◆ TEKS HALAMAN:
»»
Sabtu, 15 November 2025

DPR Soroti 11 Ribu Sengketa Tanah Nasional, Kasus JK Jadi Pelajaran Penting

Anggota Komisi II DPR RI Fraksi Gerindra, Azis Subekti, meminta pemerintah mengambil langkah tegas dalam menyelesaikan persoalan mafia tanah.

HO/Ist
SENGKETA TANAH - Anggota Komisi II DPR RI Fraksi Gerindra, Azis Subekti. Ia meminta pemerintah mengambil langkah tegas dalam menyelesaikan persoalan mafia tanah yang masih marak terjadi di Indonesia. 

Ringkasan Berita:
  • Anggota Komisi II DPR RI Fraksi Gerindra, Azis Subekti, meminta pemerintah bertindak tegas memberantas mafia tanah.
  • Kasus sengketa lahan yang menimpa Jusuf Kalla dinilai harus menjadi titik balik agar negara tidak kalah oleh mafia tanah.
  • Jika mantan Wakil Presiden bisa terdampak, rakyat kecil lebih rentan karena minim akses hukum dan jaringan.
 

TRIBUNNEWS.COM, JAKARTA – Anggota Komisi II DPR RI Fraksi Gerindra, Azis Subekti, meminta pemerintah mengambil langkah tegas dalam menyelesaikan persoalan mafia tanah yang masih marak terjadi di Indonesia.
««
◆ DAFTAR YANG DITAMPILKAN:
»»
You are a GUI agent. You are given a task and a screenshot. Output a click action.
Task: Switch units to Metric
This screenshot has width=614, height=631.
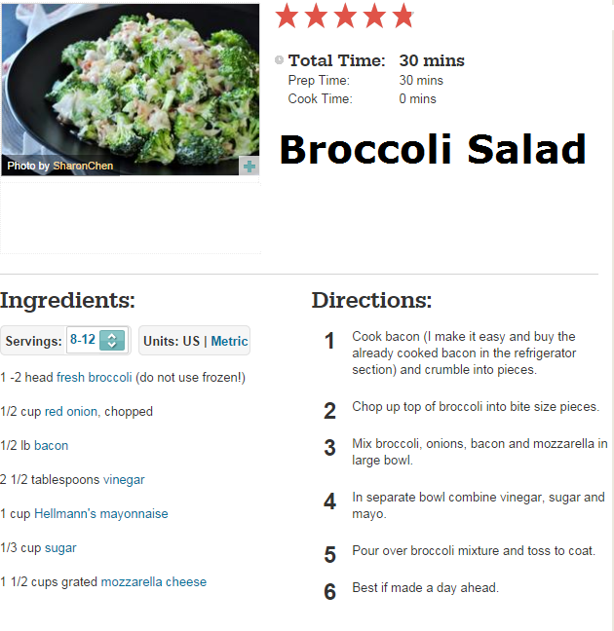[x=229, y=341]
««
»»
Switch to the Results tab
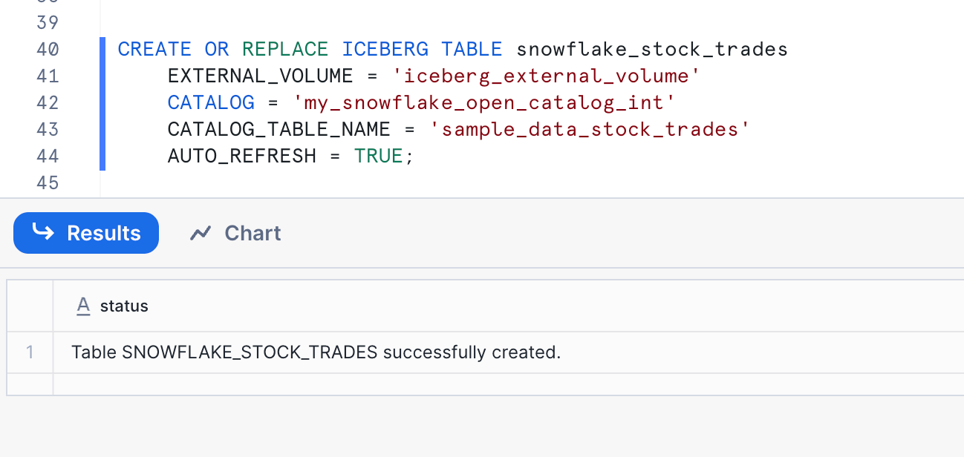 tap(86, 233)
««
»»
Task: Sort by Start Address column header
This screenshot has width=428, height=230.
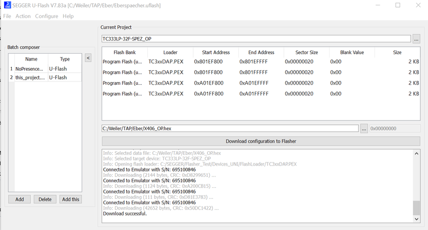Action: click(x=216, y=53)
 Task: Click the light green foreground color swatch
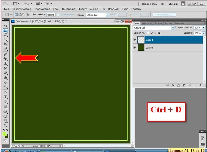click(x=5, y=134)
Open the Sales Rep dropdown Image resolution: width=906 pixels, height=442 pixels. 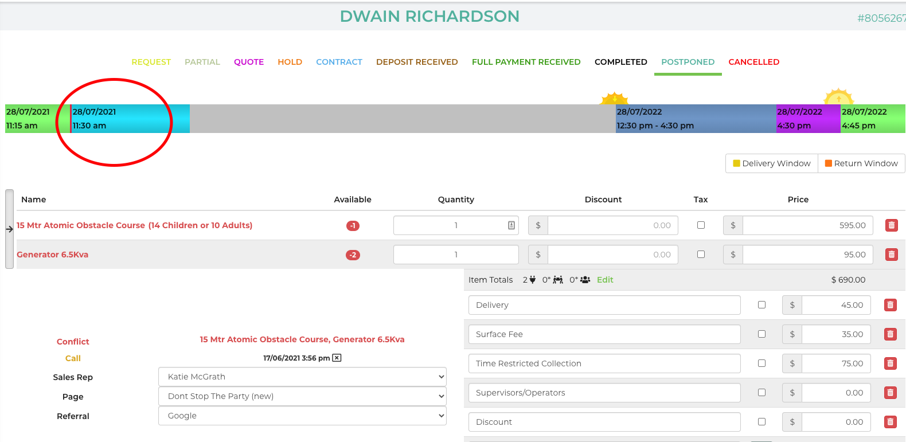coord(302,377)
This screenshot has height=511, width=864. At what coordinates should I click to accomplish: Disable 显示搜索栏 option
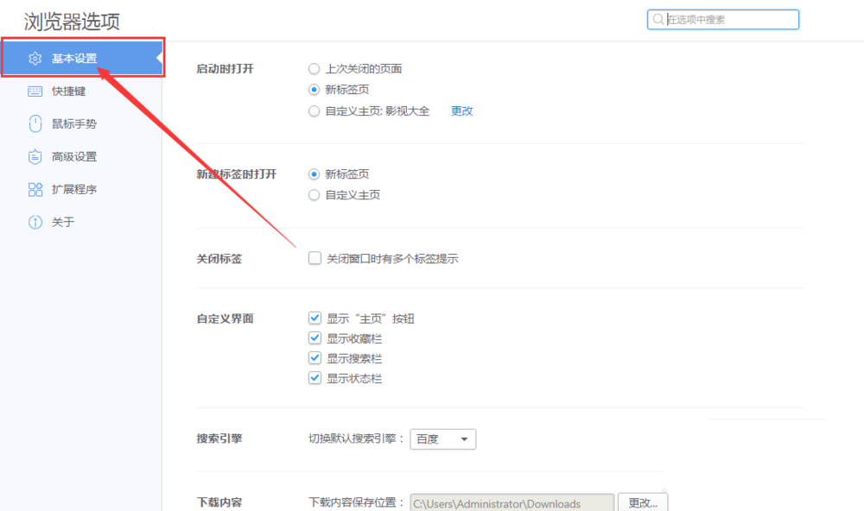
««
◆ PERMINTAAN TERTULIS A: Sebutkan semua poin dalam ringkasan berita pada teks halaman tentang sengketa tanah.
◆ PERMINTAAN TERTULIS B: Tulis ulang baris-baris daftar mulai dari baris yang memuat "You are a GUI" sampai baris yang memuat "[x=229, y=341]", termasuk permintaannya. Geser setiap koordinat jawaban sebesar -83, dan jangan sertakan gambarnya.
Teks halaman dan daftar di atas tidak saling berkaitan.

◆ HASIL AKHIR A:
- Anggota Komisi II DPR RI Fraksi Gerindra, Azis Subekti, meminta pemerintah bertindak tegas memberantas mafia tanah.
- Kasus sengketa lahan yang menimpa Jusuf Kalla dinilai harus menjadi titik balik agar negara tidak kalah oleh mafia tanah.
- Jika mantan Wakil Presiden bisa terdampak, rakyat kecil lebih rentan karena minim akses hukum dan jaringan.

◆ HASIL AKHIR B:
You are a GUI agent. You are given a task and a screenshot. Output a click action.
Task: Switch units to Metric
This screenshot has width=614, height=631.
[x=146, y=258]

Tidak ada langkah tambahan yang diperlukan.